Consider a map:
$g\left ( x \right )=x+\lambda x\left ( 2x-1 \right )\left ( x-1 \right ) $for $[0,1)$ and $\lambda \in (0,8]$.
It is given that $x_{-}$ and $x_{+} $ forms a period -2 orbit.
It is also given that $ g'\left ( x_{-} \right )g'\left ( x_{-} \right )=\left ( \lambda-5 \right )^{2}$.
Observe that $\frac{\mathrm{d} }{\mathrm{d} t} g^{2}\left ( x \right )=\frac{d}{dt}\left ( g\left ( g\left ( x \right ) \right ) \right ) =g'\left (g\left ( x_{+} \right ) \right ) g'\left ( x_{+} \right )=g'\left ( x_{-} \right )g'\left ( x_{+} \right )= \left ( \lambda -5 \right )^{2}$
Let $\bar{\lambda}$ denote the eigenvalue $g'\left (g\left ( x_{+} \right ) \right ) g'\left ( x_{+} \right )=g'\left ( x_{-} \right )g'\left ( x_{+} \right ) \left ( \lambda -5 \right )^{2}$
The stability of a period-2 orbit can be evaluated by taking the absolute value of the time derivative of the eigenvalue.
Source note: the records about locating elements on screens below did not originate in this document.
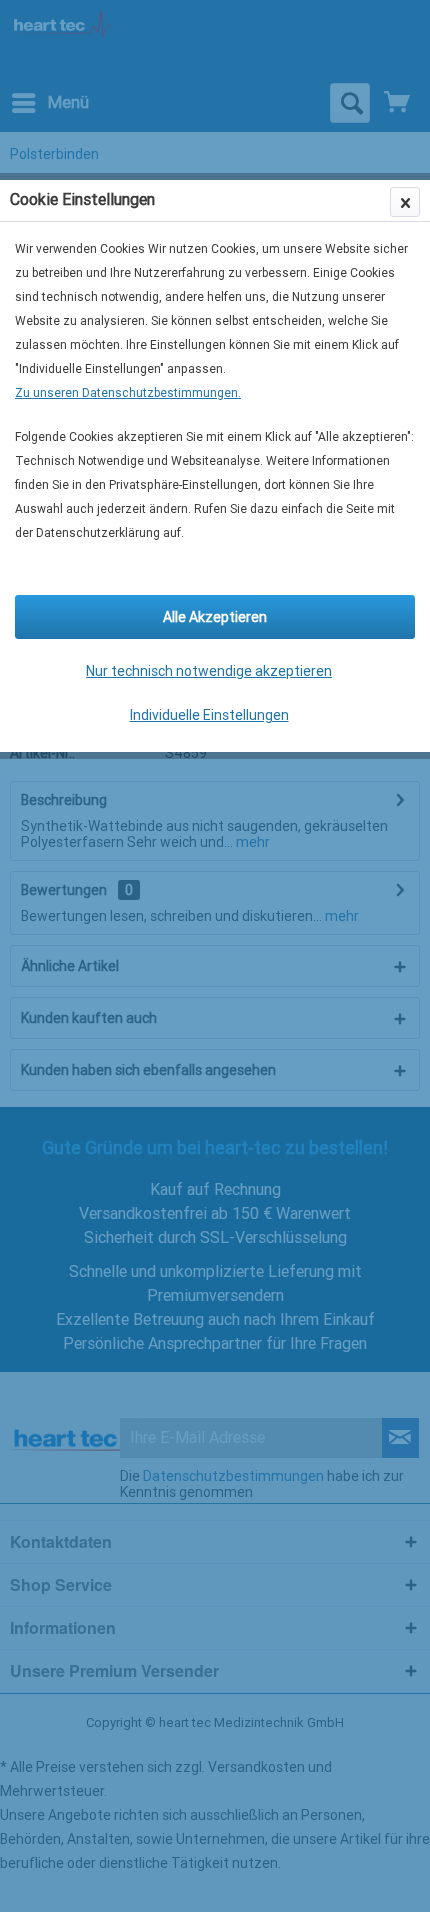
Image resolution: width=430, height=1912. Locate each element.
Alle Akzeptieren (215, 617)
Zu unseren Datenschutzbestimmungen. (128, 393)
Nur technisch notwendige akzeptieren (209, 671)
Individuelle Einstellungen (209, 715)
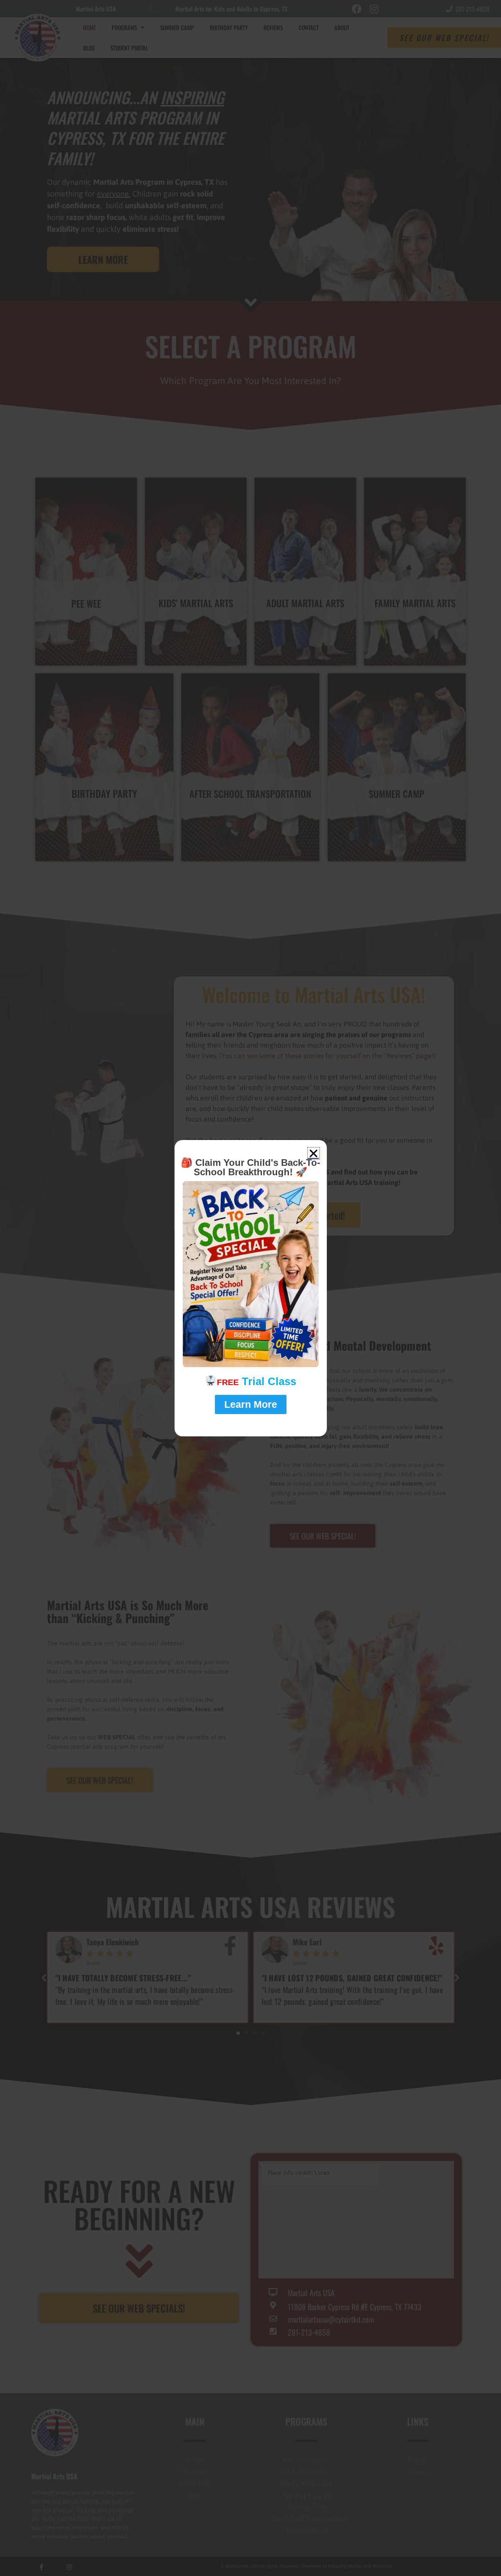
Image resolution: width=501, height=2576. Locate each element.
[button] (313, 1153)
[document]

Hence, $\left | \bar{\lambda} \right |=\left | \left ( \lambda-5 \right )^{2} \right |< or >1 $
To check for stable period 2 orbit: $\left | \left ( \lambda-5 \right )^{2} \right |<1$
This is
$\left ( \lambda-5 \right )^{2} <1$ which gives root values of 6 and 4 (which should be picked?)
We should also check for $\left ( \lambda-5 \right )^{2}>-1$
But the roots are imaginary; in particular, they are $10\pm i$ (again, which should be picked?)
I would like to know how I can reconcile the two real root values of which one must be picked and the imaginary roots so that I can determined the stability of the period-2 orbit and sketch a bifurcation diagram.
Edit:
$x_{\pm }=\frac{1}{2}\left ( 1\pm \sqrt{1-\frac{4}{\lambda}} \right )$